Made in 1965, but not appearing on U.S. screens till 1969, Jean-Luc Godard’s Pierrot le Fou is a film that’s as maddening as you want to make it. If you insist on viewing Godard’s film as a serious work filled with deep significance, you have fun with that. This is one of the few films I’ve ever seen Roger Ebert publicly backtrack on. His original 1969 review makes the film out to be the last word in profound cinema. His 2007 reassessment is something else again—that something else being more than a little suggestive of a cinematic con game. He asks of a shot where Jean-Paul Belmondo meets film director Sam Fuller at a party, “What does it mean? It means that we notice it and wonder what it means, which can be said for a lot of Godard’s shots.” I can’t say he’s wrong—though he describes the shot inaccurately in both reviews, since Fuller, like everyone else in the shot, is bathed in an inexplicable green light and not in full color. I do, however, think he’s wanting what is essentially a fairly trivial, playful movie to have a depth it never possessed.
One way and another, Pierrot le Fou is a put-on, and it’s wildly enjoyable—sometimes brilliant—if approached on the level of an idiosyncratic work by a filmmaker trotting out his obsessions of the moment and committing them to film without much regard for actual meaning. At its most significant, it’s little more than a reflection of Godard’s love/hate affair with American film and American pop culture—and its impact on French culture and his own films. It’s not so much that the party where Belmondo encounters Fuller is pieced together out of shots that are lit with various colored gels over the lights (in some cases without them). It’s more that everyone chatters away as if they were in a TV commercial endorsing this car or that hair conditioner. It’s that Fuller says he’s in France to make an action picture called Flowers of Evil—and no questions are asked about an action picture based on a volume of poetry by Baudelaire. Well, with everything so Hollywoodized and casually surreal, why would they?

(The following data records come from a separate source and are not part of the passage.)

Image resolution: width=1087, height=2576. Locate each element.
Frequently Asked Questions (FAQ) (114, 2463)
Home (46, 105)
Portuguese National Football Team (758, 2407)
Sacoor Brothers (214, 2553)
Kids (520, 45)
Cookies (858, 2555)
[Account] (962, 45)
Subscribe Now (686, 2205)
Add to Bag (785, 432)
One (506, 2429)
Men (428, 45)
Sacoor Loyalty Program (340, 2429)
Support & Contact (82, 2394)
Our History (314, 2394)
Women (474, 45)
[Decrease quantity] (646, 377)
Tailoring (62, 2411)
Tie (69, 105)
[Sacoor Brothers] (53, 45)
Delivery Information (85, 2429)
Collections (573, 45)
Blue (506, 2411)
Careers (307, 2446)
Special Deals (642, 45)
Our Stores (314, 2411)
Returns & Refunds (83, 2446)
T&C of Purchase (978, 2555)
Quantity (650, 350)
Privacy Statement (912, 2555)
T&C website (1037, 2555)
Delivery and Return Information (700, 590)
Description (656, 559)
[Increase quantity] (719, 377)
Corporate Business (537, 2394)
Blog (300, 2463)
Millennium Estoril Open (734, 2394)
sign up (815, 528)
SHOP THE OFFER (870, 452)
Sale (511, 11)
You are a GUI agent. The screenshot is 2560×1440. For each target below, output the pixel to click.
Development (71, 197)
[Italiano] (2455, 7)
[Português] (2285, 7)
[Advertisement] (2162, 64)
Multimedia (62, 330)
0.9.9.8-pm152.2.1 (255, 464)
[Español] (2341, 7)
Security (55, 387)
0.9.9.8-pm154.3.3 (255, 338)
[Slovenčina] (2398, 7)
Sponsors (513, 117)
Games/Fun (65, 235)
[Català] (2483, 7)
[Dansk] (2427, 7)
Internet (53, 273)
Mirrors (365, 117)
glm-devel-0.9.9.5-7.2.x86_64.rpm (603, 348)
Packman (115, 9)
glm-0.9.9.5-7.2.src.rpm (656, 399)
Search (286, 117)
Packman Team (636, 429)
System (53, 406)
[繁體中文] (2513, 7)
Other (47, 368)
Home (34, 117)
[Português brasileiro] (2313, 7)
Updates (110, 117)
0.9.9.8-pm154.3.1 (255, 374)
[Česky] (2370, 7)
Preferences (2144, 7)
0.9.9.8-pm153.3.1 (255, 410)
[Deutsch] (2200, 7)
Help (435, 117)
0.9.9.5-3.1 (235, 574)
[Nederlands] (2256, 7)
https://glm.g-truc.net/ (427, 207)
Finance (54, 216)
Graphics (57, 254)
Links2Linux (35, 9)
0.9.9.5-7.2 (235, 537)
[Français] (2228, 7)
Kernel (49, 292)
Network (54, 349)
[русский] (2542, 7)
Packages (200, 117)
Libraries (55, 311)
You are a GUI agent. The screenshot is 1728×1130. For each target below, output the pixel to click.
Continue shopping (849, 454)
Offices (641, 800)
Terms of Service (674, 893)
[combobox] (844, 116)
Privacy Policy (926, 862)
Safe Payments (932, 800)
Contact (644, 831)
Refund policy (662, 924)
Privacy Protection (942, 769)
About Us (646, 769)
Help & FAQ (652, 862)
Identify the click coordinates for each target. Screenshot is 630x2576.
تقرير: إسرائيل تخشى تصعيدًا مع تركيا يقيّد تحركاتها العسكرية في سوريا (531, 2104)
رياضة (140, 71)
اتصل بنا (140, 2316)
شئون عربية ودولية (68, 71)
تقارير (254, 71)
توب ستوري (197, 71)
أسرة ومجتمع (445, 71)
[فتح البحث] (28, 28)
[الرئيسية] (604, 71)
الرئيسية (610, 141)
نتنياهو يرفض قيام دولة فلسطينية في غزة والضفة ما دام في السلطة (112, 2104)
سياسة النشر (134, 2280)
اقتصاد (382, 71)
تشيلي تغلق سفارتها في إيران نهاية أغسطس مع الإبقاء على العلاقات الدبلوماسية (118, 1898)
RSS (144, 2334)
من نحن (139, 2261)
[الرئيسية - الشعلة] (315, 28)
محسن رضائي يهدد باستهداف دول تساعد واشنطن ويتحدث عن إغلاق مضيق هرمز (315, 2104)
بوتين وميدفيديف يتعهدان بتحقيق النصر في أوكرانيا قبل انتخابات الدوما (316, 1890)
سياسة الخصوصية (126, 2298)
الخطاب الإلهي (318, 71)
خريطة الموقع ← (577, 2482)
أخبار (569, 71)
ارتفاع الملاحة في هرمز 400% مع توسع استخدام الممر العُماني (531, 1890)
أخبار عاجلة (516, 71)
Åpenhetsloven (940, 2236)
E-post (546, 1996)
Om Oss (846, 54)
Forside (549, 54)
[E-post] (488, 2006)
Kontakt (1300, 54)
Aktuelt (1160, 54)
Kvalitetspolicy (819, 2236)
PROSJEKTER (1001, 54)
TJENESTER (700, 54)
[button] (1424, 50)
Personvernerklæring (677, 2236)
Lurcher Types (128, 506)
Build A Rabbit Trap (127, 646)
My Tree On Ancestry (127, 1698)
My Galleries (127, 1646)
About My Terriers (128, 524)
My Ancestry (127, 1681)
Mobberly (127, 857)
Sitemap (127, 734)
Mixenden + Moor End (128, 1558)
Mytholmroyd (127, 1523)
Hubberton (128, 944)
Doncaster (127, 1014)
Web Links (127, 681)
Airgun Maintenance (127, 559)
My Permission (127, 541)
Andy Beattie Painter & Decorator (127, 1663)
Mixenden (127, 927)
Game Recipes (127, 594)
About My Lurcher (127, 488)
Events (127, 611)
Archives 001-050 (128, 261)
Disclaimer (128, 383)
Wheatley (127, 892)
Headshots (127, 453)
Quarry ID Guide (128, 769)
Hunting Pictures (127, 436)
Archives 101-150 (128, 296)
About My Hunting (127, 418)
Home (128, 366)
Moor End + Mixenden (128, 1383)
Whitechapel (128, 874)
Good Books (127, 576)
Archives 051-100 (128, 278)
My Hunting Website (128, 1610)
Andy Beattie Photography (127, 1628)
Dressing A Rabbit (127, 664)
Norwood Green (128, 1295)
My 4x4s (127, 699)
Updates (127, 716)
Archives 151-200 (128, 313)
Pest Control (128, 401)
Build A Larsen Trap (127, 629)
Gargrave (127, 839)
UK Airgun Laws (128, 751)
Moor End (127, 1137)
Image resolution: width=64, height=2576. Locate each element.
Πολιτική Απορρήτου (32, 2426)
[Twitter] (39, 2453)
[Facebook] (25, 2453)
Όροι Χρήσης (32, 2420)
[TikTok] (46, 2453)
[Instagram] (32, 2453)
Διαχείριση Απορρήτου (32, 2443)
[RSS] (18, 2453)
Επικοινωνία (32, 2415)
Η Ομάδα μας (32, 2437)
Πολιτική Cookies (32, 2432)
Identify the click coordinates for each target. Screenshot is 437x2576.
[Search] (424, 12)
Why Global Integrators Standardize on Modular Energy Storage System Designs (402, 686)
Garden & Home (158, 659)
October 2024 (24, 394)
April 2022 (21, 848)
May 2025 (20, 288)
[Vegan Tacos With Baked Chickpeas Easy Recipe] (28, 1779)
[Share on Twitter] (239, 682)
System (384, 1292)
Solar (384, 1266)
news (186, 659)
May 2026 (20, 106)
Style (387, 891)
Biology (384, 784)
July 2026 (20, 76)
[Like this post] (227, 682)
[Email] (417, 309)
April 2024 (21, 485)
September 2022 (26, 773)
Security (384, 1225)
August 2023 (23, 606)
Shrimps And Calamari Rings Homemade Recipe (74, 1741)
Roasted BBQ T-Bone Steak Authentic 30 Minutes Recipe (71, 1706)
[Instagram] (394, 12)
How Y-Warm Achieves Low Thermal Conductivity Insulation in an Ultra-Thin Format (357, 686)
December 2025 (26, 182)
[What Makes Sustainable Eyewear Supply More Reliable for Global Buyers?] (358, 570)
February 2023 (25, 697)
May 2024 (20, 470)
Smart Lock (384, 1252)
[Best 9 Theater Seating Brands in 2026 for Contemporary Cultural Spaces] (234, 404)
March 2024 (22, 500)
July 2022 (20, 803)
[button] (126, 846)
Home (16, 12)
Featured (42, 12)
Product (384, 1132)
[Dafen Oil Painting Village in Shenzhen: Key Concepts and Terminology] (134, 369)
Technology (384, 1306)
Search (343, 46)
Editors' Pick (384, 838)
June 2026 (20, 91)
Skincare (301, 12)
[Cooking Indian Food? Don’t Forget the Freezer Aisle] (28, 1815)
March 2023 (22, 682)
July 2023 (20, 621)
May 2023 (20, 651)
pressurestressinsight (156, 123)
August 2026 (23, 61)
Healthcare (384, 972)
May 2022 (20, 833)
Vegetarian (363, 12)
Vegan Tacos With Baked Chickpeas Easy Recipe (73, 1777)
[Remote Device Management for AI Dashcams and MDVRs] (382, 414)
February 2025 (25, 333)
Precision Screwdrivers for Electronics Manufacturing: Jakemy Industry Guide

Godard has crafted the film as a crime story, but it’s a crime story that matters very little and makes marginal narrative sense. It’s only function is to make Belmondo and a former girlfriend (Anna Karina) into a young couple on the run—and to up the ante. These two are on the run from his marriage, her possible lover, a vaguely explained murder, and some thugs who are after some money she or he or they have stolen—all of which may have something to do with Algeria or maybe not. It only matters that they’re on the run and that the circumstances are dire. As with most of their actions in their flight, it’s a story pieced together from dozens of Hollywood movies. Both the characters and the narrative are nothing more than a patchwork. The meaning of all this—to the degree that there’s anything more going on than Godard playing with movies—seems to be the filmmaker’s growing disaffection for these very things. References to Godard’s growing interest in the Vietnam war and Maoism support this. But that doesn’t mean the filmmaker isn’t going to have fun while suggesting that he and the world have outgrown silly crime thrillers.
I’d hesitate to call Pierrot le Fou a great movie. It’s a lot of fun as a wild ride to nowhere, and it’s probably essential to understanding where Godard was as a filmmaker in the mid-1960s, but beyond that its value is probably negligible. But then again, can’t that be said of so many of the Hollywood films it draws from—films that are often loosely termed “classics?” And maybe that’s the whole point.